In addition, the crown ratio, DBH, height, relative diameter and slenderness ratio—all had a significant effect (all p < 0.001) on the probability of breakage among overstory spruce trees. Spruce with a crown length of less than 30% had the highest proportion of broken trees (35.4% ± 7.5%) and were significantly more damaged than trees with a crown length greater than 40% (differences among groups 0.01 < p < 0.001, Figure 3a). In addition, significantly fewer spruce trees with a crown length greater than 80% of the tree height were broken (11.8% ± 3.4%, all differences 0.01 < p < 0.001) than those with lower crown proportions.
A higher proportion of spruce trees with a DBH of 10 to 15 cm and a height of 15 to 17 m were broken (31.5% ± 3.4% and 32.4% ± 4.3%, respectively), and damage gradually decreased for trees of larger dimensions (Figure 3b,c). A sharp decrease in the proportion of broken trees was observed for spruce larger than 25 cm. The low proportion of broken trees with a DBH of ≤10 cm and a height of ≤13 m was largely (59% and 78% of the trees in the corresponding level of diameter and height, respectively) formed by two stands (20- and 31-year-old stands with a mean crown length of 85.8% and 70.8%) having only 7.8% and 18.8%, respectively, of broken trees.

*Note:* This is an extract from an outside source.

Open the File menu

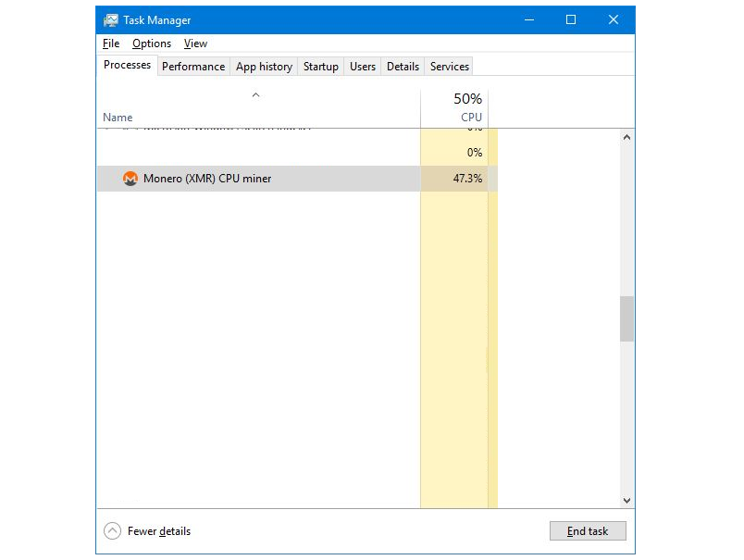(x=111, y=44)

The proportion of broken individual trees was also assessed in relation to the social status within a stand (i.e., in relation to the relative diameter and slenderness ratio). Spruce trees smaller than the stand-wide mean DBH (relative diameter of 0.71 to 1.00) showed the highest proportion of broken tops, ranging from 28.7% ± 3.1% to 31.9% ± 3.4% (Figure 3d). That was significantly higher (0.01 < p < 0.001) than among the spruce trees with a larger relative diameter. Similarly, the highest proportion of broken trees was 36.3% ± 3.0% for slenderness ratio 1.01%–1.10% and 35.7% ± 3.9% for slenderness ratio 1.11–1.20 (Figure 3e). That was significantly higher (all p < 0.001) than among the tress with lower slenderness ratio. The lower proportions of broken tops among trees with a relative diameter of ≤0.7 and slenderness ratio ≥1.3 was due to their significantly shorter (for both all p < 0.001) heights (0.81 and 0.89 ratios to the stand mean height, respectively) than for all other levels of relative diameter and slenderness ratio.

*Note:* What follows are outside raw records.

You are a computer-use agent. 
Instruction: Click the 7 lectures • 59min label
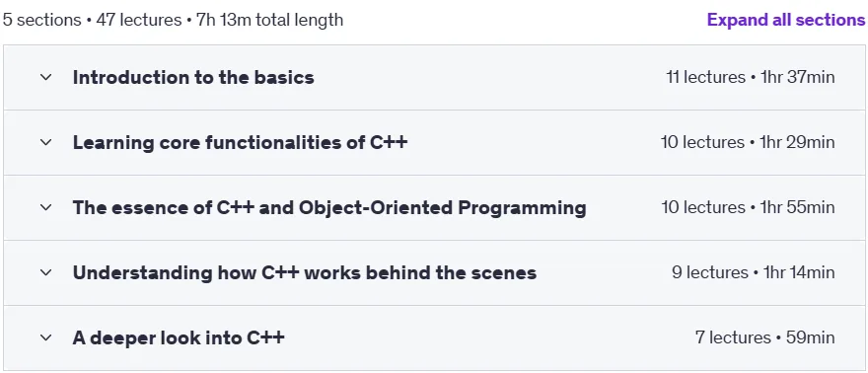click(x=765, y=337)
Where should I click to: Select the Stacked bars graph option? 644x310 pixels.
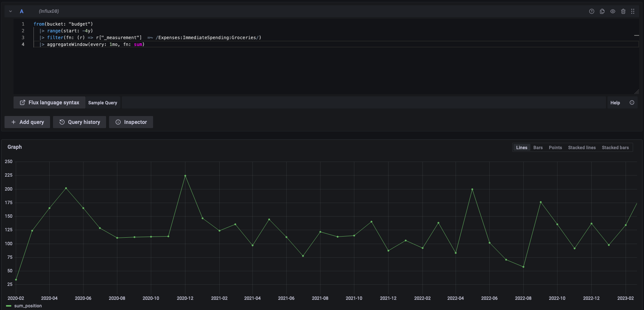click(x=615, y=148)
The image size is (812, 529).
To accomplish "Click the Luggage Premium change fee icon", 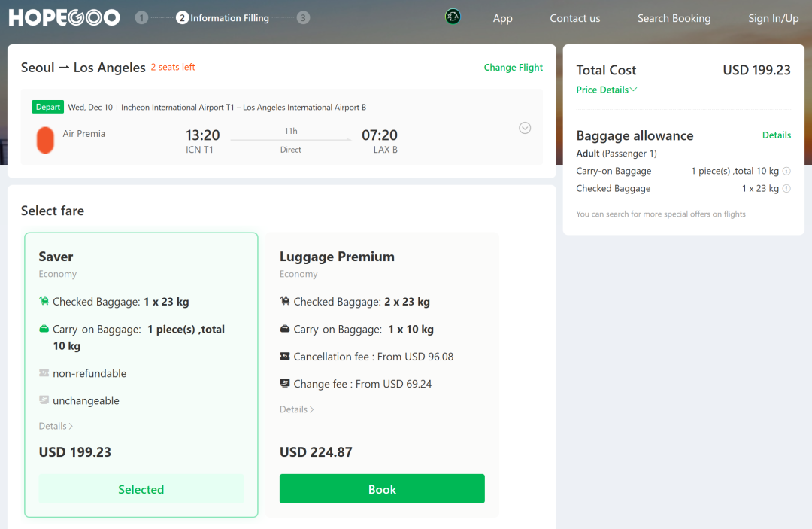I will pyautogui.click(x=285, y=384).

Regression analyses integrated these separate factors to show how they interacted to determine the susceptibility of individual spruce trees to damage from ice loading. In all stands combined, the probability of individual tree breakage was most accurately predicted using the site type, mean DBH (stand parameters), tree height, relative diameter and crown ratio (individual tree parameters). All factors were significant (0.036 < p < 0.001; Table 3). The second-most accurate model did not include tree height and showed all the other significant factors included in the best performing model. The third best model included only DBH and the crown ratio of the individual tree.
Among the recently thinned stands, the best performing model for predicting the probability of individual spruce tree breakage included the site type and stand density (stand parameters) and the tree height, relative diameter and crown ratio (individual tree parameters). All factors were significant (0.015 < p < 0.001; Table 4). Hence, four out of five factors for thinned stands are the same as those in the best performing model for all stands. The second-most accurate model for the recently thinned stands included all the same factors except site type. The third best model included four out of five factors compared to the best performing model, but with tree DBH instead of the tree height.

4. Discussion

Freezing rain and the consequent damage due to ice accumulation is rarely studied in European boreal and hemiboreal forests, yet it may occur as a high-impact hazardous event both for infrastructure [37] and forestry [27]. We observed a large variation in damage levels among the studied stands, ranging from 2% to 61% of trees damaged by ice accumulation. Accordingly, several studies have reported on the heterogeneity of the damage severity among and within stands (e.g., [26,38,39]), which is determined by complex interactions between the intensity of disturbance and the stand and tree parameters.
The ice-accumulation thickness is the major explanatory variable of the damage severity [27,40], with the importance of tree and stand parameters decreasing with the increasing storm intensity [27]. Perhaps for that reason, studies have found diverse responses or ones of different magnitudes between the tree or stand characteristics and damage, although several general trends appear. Other external aggravating factors, such as wind and snow during or after the freezing rain can increase the total damage in forests [41,42,43]. However, strong wind or accumulating snow were not reported during the freezing rain event at our study stands. Thus, we assume that these did not contribute to the damage that we assessed. However, both ice and snow accumulation form a static load on the tree crowns with a similar mechanical effect; thus, we also refer to studies of damage caused by snow, where appropriate. Most studies also include the effects of wind to some extent.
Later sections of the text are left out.